And then there’s just the feather-light overall feeling of Wolfenstein: Cyberpilot. Burning enemies simply knocks them over as their bodies vanish. Charging into them isn’t all that satisfying. Blowing them up with a barrage of missiles is anticlimactic. It lacks that Wolfenstein weight and brutality, that satisfying feeling of eviscerating the next Nazi in your path. The game is rated M, but I’m not sure what really warranted the Mature rating in a game that feels like a Mickey Mouse version of Wolfenstein. There’s very little in the way of blood, at least nowhere near the caliber of the main console Wolfenstein entries. I guess there are some curse words in the dialogue that I guess might warrant an M on the box, but be warned that this is a very tame version of Wolfenstein.
I can’t speak to how it looks on the PC, but the PS4 version is incredibly bland. Without iconic locations or environments to play around in, everything consists of the stark red Nazi symobology set against a world that is a drab gray and tan. The enemies too simply blend into the environments, with even massive war machines like the Zitadelle not doing much to stand out (instead just standing around while they let me burn them to death. Seriously). It’s as boring to look at as it is to play.

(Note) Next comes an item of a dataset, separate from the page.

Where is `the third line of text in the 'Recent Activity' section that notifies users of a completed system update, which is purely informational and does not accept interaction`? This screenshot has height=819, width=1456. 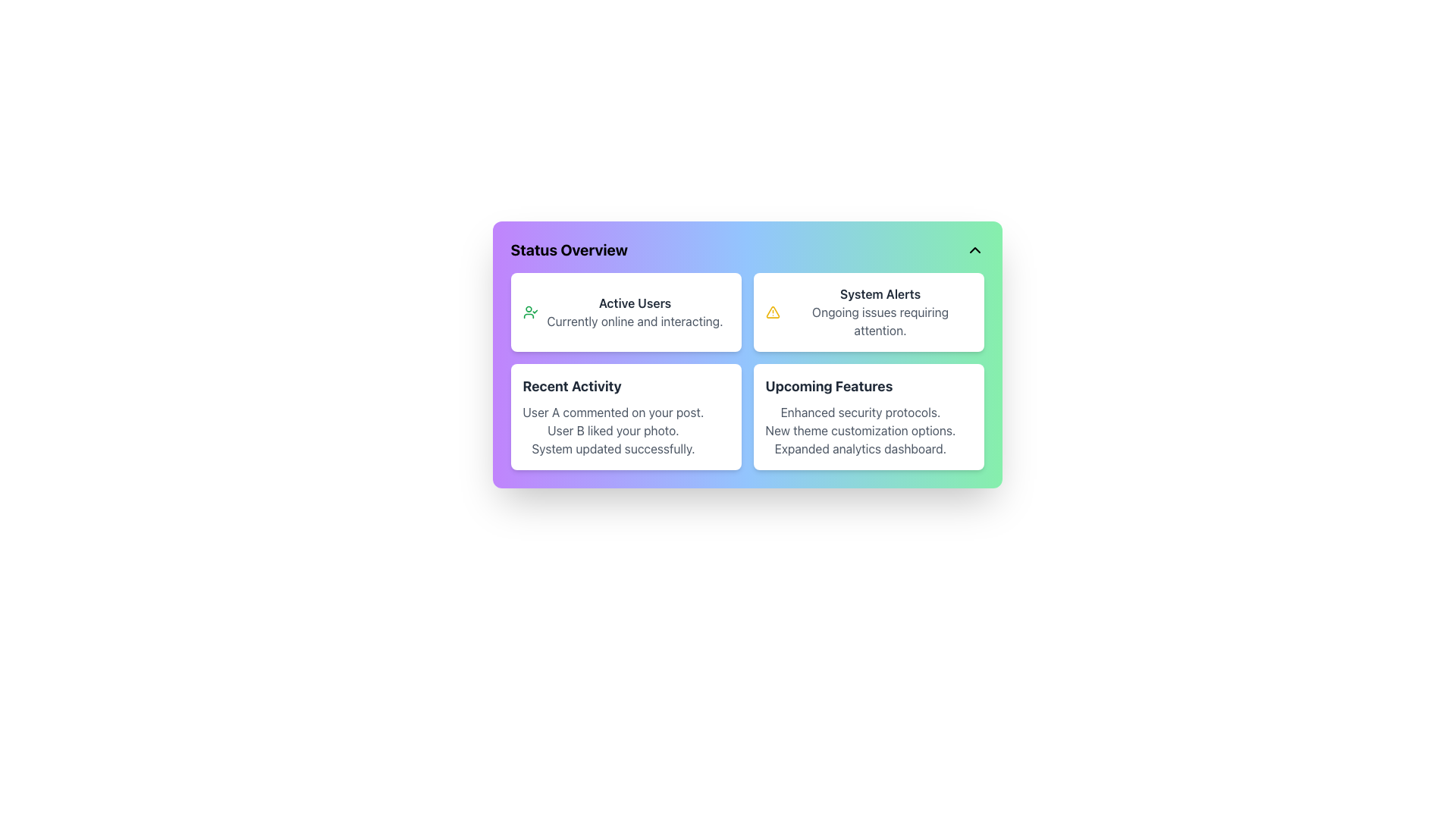 the third line of text in the 'Recent Activity' section that notifies users of a completed system update, which is purely informational and does not accept interaction is located at coordinates (613, 447).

When you have the ability to do a direct comparison to DOOM’s VR entry, there’s a stark contrast. DOOM VFR takes what people love so much about the series and boils it down into a great, if flawed, virtual reality experience. It was still absolutely DOOM. Wolfenstein: Cyberpilot takes the name alone without giving players what they love most about Wolfenstein. There’s very little real gameplay that requires any kind of skill, and I didn’t know it was possible to make killing virtual Nazis dull, but somehow they managed. That brutal and up-close intensity is all but gone. It’s as close to an on-rails experience as you can get without actually being on rails, and yet there are still some of those guided kinds of experiences that came out years ago and are leagues better than Cyberpilot.
In theory, Wolfenstein: Cyberpilot sounds like the ultimate culmination of ideas and technology. What’s not to love about smashing together virtual reality, mechs, and killing some Nazis? Unfortunately, the execution isn’t just lacking, it fundamentally removes many of the best elements of those things, undercutting the strength it could have were it a deeper experience. Cyberpilot lacks the same kind of hands-on brutality that the Wolfenstein series is known and lauded for, and I feel just as distant from the action as the game’s main character. Were this an early VR experience, it might make for an interesting showcase of the technology, but we’ve gotten far better and more fully fleshed out games, leaving this machine to feel like a dud.